Vampires have been around all my life in movies and literature (perhaps in real life too, but I never met one). Perhaps I should travel to Transylvania?

It seems now that every other movie produced is zombie-based.

What started this trend?

When the hell will it ever end?

Could a zombie, who in living form was a US citizen, run for President of the US?

If yes, would you vote for him/her?

1- No.
2- Romero
3- After the Zombie apocalypse
4- Cheney was elected Veep*
5- No, not if they’re like Cheney

*OK, it is arguable, maybe Cheney was a zombie master of some sort.

Zombies became popular because they don’t have issues. They’re pure horror. So authors and filmmakers can use them as a threat to their protagonists without worrying that the audience will wonder what the zombies are thinking or feeling.

Zombies combine several things people enjoy watching:

Collapse of civilization. Zombie outbreaks are essentially a force of nature. A zombie outbreak distroys civilization at it’s most basic fundamental unit - people. It converts productive people who are necessary for the functioning of civilization into mindless creatures that serve no purpose other than turning other people into more mindless creatures. It’s fun watching that collapse as communication, economic, medical, military and law enforcement systems lose cohesion and shut down.

Post apocalyptic survivalism. Everyone loves watching a group of survivors try and survive as society collapses around their ears.

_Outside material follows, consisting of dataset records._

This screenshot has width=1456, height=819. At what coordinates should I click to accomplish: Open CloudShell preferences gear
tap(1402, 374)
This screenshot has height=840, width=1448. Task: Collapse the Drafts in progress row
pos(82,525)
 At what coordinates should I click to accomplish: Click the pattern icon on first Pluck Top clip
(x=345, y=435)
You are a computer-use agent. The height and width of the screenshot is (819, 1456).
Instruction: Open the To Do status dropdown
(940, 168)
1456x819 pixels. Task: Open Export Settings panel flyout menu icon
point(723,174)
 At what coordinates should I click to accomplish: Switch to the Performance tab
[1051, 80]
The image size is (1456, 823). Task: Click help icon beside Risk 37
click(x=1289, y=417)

Morally unambiguous violence. Zombies are the perfect enemy for dispatching in the most gruesome methods imaginable. They are already dead and mindlessly bent on killing, so it makes it ok to do things to them that most people would find repugnant if done to a living human.

Also, vampires are gay.

But lesbian vampires are hot.

The “Dead” movies were around for quite a few years before the current surge of popularity. Although the zombie genre never really died out, I’d say it picked up in the early 2000’s:
2002 28 Days Later, Resident Evil (movie)
2003 The Zombie Survival Guide
2004 Dawn of the Dead (remake), Shaun of the Dead

This (these?). I think the introduction of “fast zombies” in 28 Days Later and other movies really rebooted the genre, and the OCD-level of detail found in the Zombie Survival Guide facilitated the geeked-out zombie survival plans people are so fond of concocting and debating now. Personally I think the whole thing will be played out in the near future, it seems awfully 5-years-ago as far as fads go at this point.